Knowledge resides in teams

The magic of a gelled team is that they know how to work together, and together, they know how to do particular work. The members don’t know how to work together; the team does.

These learnings don’t reside in the members individually, the learnings are in the interrelations.

A shared know-how is jointly constructed between the participants. This shared know-how does not amount to the sum of the individuals’ know-hows nor does it strictly “belong” to any of the participants…. It involves instead the practice of coordinating sensorimotor schemes together, navigating breakdowns, and it belongs to the system the participants bring forth together: the dyad, the group, the family, the community, and so on.

“Linguistic Bodies The Continuity between Life and Language” Ezequiel A. Di
Paolo, Elena Clare Cuffari, and Hanne De Jaegher, quoted by @theblub

If you’re a director who gets to decide which teams stay together and which break apart, you have a lot of power — and very little control. Power can bust up symmathesies, but not build them or repair them. Other levels of hierarchy can set up conditions for success, but teams grow from within.
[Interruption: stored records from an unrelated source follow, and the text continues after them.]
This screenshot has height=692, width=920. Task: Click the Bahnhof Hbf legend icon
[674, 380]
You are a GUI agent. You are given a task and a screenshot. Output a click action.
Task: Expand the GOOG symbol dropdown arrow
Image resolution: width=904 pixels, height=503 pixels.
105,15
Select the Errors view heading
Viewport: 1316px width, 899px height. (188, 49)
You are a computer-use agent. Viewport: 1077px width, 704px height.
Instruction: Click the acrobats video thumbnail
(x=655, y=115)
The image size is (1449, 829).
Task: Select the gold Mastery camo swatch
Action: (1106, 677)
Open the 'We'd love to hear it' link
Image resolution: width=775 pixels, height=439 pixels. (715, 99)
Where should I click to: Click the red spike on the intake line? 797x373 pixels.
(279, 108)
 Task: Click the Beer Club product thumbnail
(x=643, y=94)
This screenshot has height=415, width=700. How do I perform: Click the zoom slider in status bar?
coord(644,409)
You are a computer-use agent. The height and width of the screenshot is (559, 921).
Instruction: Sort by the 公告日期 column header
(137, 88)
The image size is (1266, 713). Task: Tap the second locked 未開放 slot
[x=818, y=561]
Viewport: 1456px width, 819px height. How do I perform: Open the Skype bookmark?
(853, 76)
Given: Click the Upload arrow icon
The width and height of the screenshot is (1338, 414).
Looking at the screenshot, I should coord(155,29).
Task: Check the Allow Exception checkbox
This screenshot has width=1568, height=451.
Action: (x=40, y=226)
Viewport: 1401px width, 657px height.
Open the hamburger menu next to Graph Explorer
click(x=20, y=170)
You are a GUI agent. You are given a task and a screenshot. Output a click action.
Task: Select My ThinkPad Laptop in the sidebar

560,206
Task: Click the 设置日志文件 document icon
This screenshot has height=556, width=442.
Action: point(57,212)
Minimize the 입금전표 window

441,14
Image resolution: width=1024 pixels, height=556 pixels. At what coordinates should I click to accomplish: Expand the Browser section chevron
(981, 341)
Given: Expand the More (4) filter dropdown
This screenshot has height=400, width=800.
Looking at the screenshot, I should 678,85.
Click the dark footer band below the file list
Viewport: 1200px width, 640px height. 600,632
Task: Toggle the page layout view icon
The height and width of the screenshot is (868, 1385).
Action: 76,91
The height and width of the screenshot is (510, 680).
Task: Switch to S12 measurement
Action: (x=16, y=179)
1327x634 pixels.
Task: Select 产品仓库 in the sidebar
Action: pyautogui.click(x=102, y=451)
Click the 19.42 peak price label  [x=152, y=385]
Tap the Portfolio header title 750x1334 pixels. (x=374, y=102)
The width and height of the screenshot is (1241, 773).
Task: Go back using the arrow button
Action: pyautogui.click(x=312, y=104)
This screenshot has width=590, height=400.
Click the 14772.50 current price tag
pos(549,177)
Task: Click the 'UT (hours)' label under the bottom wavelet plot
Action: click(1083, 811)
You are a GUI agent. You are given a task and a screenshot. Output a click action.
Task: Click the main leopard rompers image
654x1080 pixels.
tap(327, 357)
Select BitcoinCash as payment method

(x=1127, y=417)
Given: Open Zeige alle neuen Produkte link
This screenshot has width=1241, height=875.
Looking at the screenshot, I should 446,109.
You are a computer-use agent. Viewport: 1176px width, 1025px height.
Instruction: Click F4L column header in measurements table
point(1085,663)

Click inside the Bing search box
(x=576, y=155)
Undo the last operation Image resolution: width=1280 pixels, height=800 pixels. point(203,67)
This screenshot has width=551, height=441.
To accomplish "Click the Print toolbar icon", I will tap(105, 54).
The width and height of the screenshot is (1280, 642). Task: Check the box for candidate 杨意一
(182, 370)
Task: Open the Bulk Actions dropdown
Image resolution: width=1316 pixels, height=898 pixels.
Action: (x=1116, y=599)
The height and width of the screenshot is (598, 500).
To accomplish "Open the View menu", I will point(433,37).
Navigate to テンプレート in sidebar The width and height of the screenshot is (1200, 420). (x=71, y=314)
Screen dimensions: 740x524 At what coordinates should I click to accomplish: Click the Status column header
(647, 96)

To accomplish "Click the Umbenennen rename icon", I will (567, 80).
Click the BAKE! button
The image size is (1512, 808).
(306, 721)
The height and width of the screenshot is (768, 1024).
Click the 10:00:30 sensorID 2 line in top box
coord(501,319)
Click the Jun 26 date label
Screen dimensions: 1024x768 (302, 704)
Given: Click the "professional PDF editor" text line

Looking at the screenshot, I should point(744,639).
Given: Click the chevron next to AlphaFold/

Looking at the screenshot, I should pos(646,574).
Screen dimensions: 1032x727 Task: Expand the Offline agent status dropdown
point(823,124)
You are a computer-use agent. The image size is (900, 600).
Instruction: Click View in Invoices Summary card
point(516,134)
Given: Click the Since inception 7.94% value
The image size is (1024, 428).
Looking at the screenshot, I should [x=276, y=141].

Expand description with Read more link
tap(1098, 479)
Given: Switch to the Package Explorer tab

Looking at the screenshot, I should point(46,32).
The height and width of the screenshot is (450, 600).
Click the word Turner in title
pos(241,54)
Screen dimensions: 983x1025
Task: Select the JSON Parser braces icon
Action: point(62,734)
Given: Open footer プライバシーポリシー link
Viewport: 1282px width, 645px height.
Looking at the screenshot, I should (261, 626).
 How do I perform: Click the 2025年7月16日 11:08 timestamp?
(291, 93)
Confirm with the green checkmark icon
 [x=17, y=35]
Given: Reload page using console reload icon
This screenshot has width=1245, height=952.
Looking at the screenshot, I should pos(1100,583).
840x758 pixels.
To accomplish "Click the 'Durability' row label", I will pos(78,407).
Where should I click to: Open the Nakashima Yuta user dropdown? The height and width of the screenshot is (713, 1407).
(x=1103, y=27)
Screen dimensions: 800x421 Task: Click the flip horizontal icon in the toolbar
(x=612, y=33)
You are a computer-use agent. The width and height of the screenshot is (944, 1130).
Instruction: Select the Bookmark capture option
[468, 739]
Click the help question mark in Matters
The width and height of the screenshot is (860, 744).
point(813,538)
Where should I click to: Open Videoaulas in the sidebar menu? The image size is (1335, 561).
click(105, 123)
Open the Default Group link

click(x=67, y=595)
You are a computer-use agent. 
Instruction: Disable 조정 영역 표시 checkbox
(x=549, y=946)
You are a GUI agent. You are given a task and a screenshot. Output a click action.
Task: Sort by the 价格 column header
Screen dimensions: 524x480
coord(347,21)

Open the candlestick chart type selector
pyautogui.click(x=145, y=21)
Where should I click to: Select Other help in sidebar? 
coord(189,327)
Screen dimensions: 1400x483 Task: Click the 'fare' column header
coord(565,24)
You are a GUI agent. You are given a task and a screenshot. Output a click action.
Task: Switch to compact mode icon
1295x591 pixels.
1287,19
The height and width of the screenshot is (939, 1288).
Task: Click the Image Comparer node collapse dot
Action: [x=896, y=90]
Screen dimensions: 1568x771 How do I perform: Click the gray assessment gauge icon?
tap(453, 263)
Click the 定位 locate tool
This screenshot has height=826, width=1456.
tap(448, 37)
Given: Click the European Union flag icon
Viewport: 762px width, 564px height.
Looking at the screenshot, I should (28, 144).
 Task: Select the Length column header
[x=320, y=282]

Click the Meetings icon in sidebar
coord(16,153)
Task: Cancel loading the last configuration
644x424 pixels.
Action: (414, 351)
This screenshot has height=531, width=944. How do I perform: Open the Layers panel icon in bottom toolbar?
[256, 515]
Leaving a company is scary because we know how to be in that company. Our own knowing-how-to-be exists partly in our interrelations there. Finding a new job means discovering a new way, a new self, to be in the new place. With families, even more so – this is part of what makes divorce so scary. If you’re in an unhealthy system and can’t imagine anything else, this is normal.

When you do get to be part of a healthy team, or a healthy family, appreciate it. Cherish it and nourish it.